“Persigamos la maldita y asquerosa corrupción”. Una frase que suena encantadora en un país en donde el sistema político está embarrado hasta la coronilla por este mal.
Gonzalo Marroquín Godoy
¿Quién no aplaudiría cuando escucha a un presidente decir esta frase en su discurso de toma de posesión? El 14 de enero de 2020 Alejandro Giammattei la dijo en un tono fuerte, en tono decidido. Lamentablemente, era más una frase o promesa de campaña –cuando todos los candidatos ofrecen el oro y el moro–, que el anuncio de una guerra necesaria para cambiar el país.

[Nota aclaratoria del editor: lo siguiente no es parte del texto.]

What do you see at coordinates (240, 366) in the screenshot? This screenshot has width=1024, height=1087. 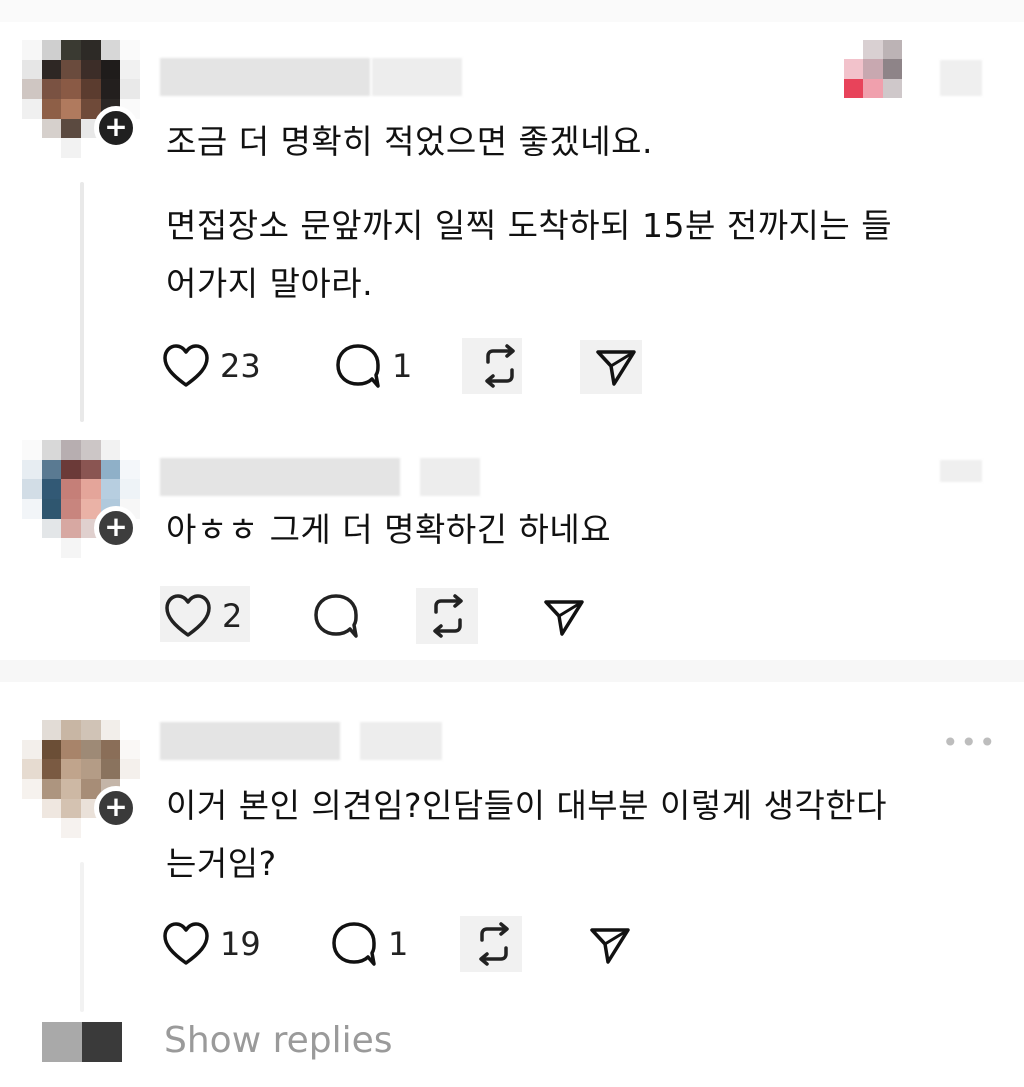 I see `like-count: 23` at bounding box center [240, 366].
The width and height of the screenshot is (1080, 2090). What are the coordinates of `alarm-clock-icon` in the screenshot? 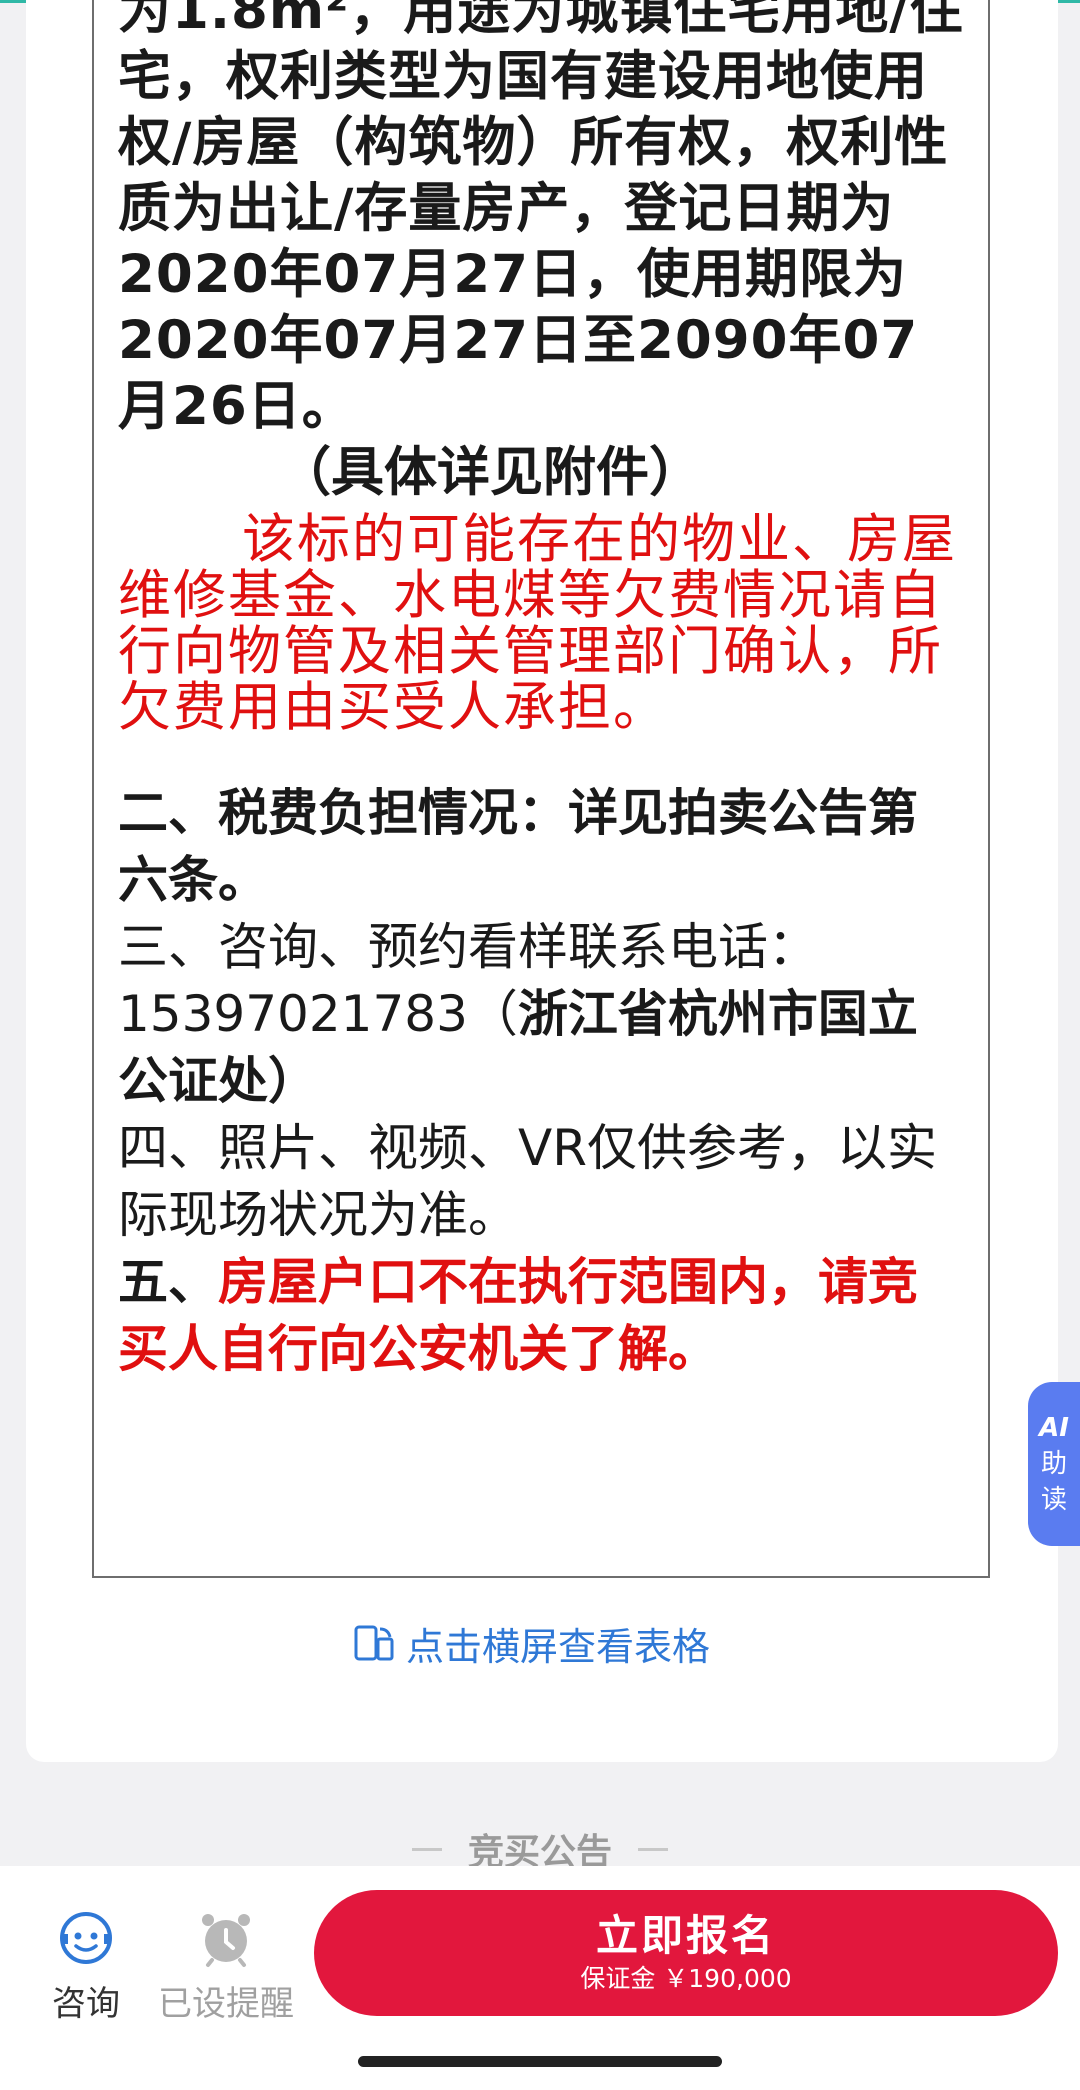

El viento se llevó aquella frase. A la fecha, las cosas no solo no han mejorado, sino que hemos visto un esfuerzo decidido del sector político –encabezado por el propio mandatario–, para promover impunidad, mientras se apaña la corrupción en la administración pública.
No es ciencia, pero es algo que hay que tener en cuenta: a mayor democracia, menor corrupción. Funcionan los pesos y contrapesos.
Qué vergüenza dar leer la denuncia del vicepresidente Guillermo Castillo, quien por medio de un tuit criticó a la ministra de Educación, Claudia Patricia Ruiz Casasola, por lograr que en diferentes dependencias del Gobierno contrataran a su esposo, hijos y sobrinos, en una clara demostración de nepotismo. Su justificación fue que todos tienen capacidades para desempeñar puestos públicos.
Ese es un ejemplo claro y muy común en esta administración, aunque de poca monta en comparación con las constantes denuncias que salen a luz pública de contratos onerosos, compras y contrataciones que apestan y un montón de cosas que el sistema político fomenta, ante la mirada pasiva de aquel que fuera un fogoso candidato que prometía un país diferente en campaña, porque –casi a gritos decía– no quiero ser recordado como un hijo de puta más.
Pero si se permiten esos pequeños, pero significativos abusos de nepotismo, ¿qué se puede esperar de los grandes negocios? Si no es fiel en lo poco, menos se es fiel en lo mucho.
Alguien puede pensar que esa visión tan dramática de la terrible corrupción que nos afecta la exageramos los periodistas. No es así. El próximo lunes, se conocerá un informe de la Evaluación Anticorrupción en Latinoamérica 2020. Este se hizo tomando a ocho países para medir: México, Guatemala, Panamá, Colombia, Perú, Brasil, Argentina y Chile.
¿Cuál es el resultado de esta evaluación? ¡Patético!… Pero muy real. Guatemala, este bello pero sufrido país, ES EL PEOR de la región. Sí, en una calificación en donde 10 es la nota más alta y cero la más baja, Chile, primer lugar, tiene 7.86 puntos y Guatemala 3.89, por detrás de todos los mencionados.
El estudio en cuestión lo llevó a cabo un ente totalmente neutral, el Vance Center for international Justice, que es parte del Consejo de Abogados por los Derechos Civiles y Económicos del New York City Bar.
En otras mediciones, como las de Transparencia Internacional, Guatemala aparece siempre entre los tres o cuatro peor calificados en materia de corrupción y falta de transparencia.
Las palabras se las lleva el viento. Las acciones quedan, dan una muestra y sirven de ejemplo. Si no se vetan las reformas a la Ley de Contrataciones –que facilitan los negocios sucios–, si se quiere controlar la justicia y se borra la independencia de poderes, si la Contraloría no controla a nadie, si la Comisión Presidencial Contra la Corrupción es una fachada insolente de cara a la sociedad, pues no cabe duda que, con esas frases de campaña, se desnuda la intención de nuestros políticos y funcionarios.
Lo triste es que tanta corrupción ya ni indignación provoca en la ciudadanía. El problema es que corrupción atrae corrupción. Si no se le pone un alto –como sucede–, este cáncer que nos mata seguirá desbocado.